La taxe de solidarité sur les billets d’avion (TSBA), surnommée « taxe Chirac », fait débat en France. Alourdie en 2025, elle impacte lourdement les compagnies aériennes, en particulier les low-cost, et menace la vitalité économique des aéroports régionaux. Alors que la ministre du Tourisme, Nathalie Delattre, se dit favorable à sa suppression, les critiques fusent sur ses effets néfastes pour les voyageurs modestes et les régions.
Un triplement des coûts
Adoptée dans la loi de finances 2025, la TSBA est passée de 2,63 € à 7,40 € pour les vols intérieurs et européens en classe économique, effective depuis le 1er mars 2025. Pour les vols long-courriers, elle atteint 40 €, et jusqu’à 2 100 € pour les jets d’affaires. Cette hausse, visant à générer 800 millions d’euros de recettes supplémentaires, finance principalement l’Agence de Financement des Infrastructures de Transport de France (AFITF), mais détourne 210 millions d’euros du Fonds de solidarité pour le développement. Les compagnies, comme Air France-KLM, qui paie déjà 140 millions d’euros annuels, dénoncent une charge fiscale écrasante.
Une répercussion sur les prix
Cette augmentation est répercutée sur les billets, augmentant les coûts pour les voyageurs. Sur un vol low-cost Paris-Athènes (57 €), la taxe représente désormais 13 % du prix, contre 4,6 % auparavant. Pour les compagnies low-cost comme Ryanair et EasyJet, dont les marges sont minces (6-7 € par billet), cette hausse menace la viabilité de certaines lignes.
Impact sur les compagnies low-cost
Les low-cost, représentant 70 % du trafic dans 18 aéroports français, comme Beauvais, Carcassonne ou Bergerac, sont particulièrement vulnérables. Ryanair a déjà supprimé ses liaisons depuis Vatry (Marne) vers Porto et Marrakech, et annonce la fin de ses activités à Strasbourg, Bergerac et Brive pour l’hiver 2025. EasyJet envisage également de réduire ses dessertes. Ces décisions sont motivées par la hausse des coûts, qui rend certains trajets non rentables. « Cette taxe est un repoussoir », déplore Thomas Juin, président de l’Union des Aéroports Français (UAF).
Une perte de compétitivité
Les compagnies low-cost menacent de se redéployer vers des aéroports voisins, comme Gérone (Espagne), où les taxes sont moindres. En 2024, le trafic aérien français était inférieur de 4 % à 2019, contre une hausse de 17 % en Espagne. Cette fuite vers des hubs étrangers fragilise l’attractivité touristique et économique de la France, où le secteur aérien soutient 567 000 emplois et 1,8 % du PIB.

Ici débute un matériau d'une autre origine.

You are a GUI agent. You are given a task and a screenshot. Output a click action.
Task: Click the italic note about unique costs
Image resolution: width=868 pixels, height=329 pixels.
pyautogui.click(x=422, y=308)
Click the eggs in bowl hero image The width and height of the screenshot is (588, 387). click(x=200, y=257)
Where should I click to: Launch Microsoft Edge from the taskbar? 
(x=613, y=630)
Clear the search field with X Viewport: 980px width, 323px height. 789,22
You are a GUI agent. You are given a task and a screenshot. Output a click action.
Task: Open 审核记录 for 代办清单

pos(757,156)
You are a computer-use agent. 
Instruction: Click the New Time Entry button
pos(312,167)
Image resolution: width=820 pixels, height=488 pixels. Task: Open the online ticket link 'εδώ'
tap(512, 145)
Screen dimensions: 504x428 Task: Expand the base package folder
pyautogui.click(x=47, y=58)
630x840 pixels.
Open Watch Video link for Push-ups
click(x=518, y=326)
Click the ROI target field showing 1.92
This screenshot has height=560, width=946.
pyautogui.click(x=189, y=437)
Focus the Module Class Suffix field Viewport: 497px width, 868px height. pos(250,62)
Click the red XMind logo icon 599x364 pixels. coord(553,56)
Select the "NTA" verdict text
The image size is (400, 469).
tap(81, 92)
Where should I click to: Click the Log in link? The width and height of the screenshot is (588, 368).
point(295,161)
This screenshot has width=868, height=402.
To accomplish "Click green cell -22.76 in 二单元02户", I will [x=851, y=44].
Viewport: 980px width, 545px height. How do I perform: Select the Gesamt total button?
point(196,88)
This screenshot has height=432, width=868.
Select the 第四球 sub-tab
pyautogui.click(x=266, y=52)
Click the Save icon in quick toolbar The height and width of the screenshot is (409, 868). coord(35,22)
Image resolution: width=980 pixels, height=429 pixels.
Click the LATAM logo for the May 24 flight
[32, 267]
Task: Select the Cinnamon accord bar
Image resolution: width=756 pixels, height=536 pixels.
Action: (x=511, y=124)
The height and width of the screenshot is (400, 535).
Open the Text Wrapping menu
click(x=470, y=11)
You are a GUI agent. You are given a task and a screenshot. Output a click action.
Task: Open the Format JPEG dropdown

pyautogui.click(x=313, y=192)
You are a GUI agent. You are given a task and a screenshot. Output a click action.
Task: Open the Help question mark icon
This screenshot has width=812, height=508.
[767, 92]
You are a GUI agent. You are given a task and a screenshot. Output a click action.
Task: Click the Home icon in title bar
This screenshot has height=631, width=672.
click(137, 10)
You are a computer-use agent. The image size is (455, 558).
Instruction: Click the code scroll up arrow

Conséquences pour les aéroports régionaux
Les aéroports régionaux, comme Beauvais (80 % de trafic low-cost) ou Perpignan, dépendent fortement de ces compagnies pour leur rentabilité. Leur départ entraîne une baisse du trafic, menaçant des emplois directs (personnel aéroportuaire) et indirects (tourisme, hôtellerie). À Vatry, la suppression des lignes Ryanair est un « coup de massue », selon le directeur Fabrice Pauquet. Les régions, qui financent ces aéroports via les impôts locaux, risquent de perdre des millions d’euros.
Un risque d’isolement
La ministre Nathalie Delattre critique l’opportunisme de Ryanair, qui « profite » de la taxe pour réduire ses activités, mais reconnaît que son impact sur les low-cost est significatif. Les élus locaux, comme Christophe Manas en Occitanie, s’inquiètent d’un « isolement » des territoires. Sans alternatives, ces aéroports pourraient devenir des « guichets abandonnés », réduisant l’accessibilité pour les habitants.
Une taxe controversée
Nathalie Delattre et le ministre des Transports, Philippe Tabarot, plaident pour une « pause fiscale » en 2026, arguant que la taxe « ralentit le trafic aérien ». L’UAF qualifie la mesure d’« économiquement irresponsable », estimant qu’elle favorise les hubs étrangers au détriment des régions françaises. Les voyageurs modestes, principaux clients des low-cost, subissent une hausse des prix, rendant les voyages moins accessibles.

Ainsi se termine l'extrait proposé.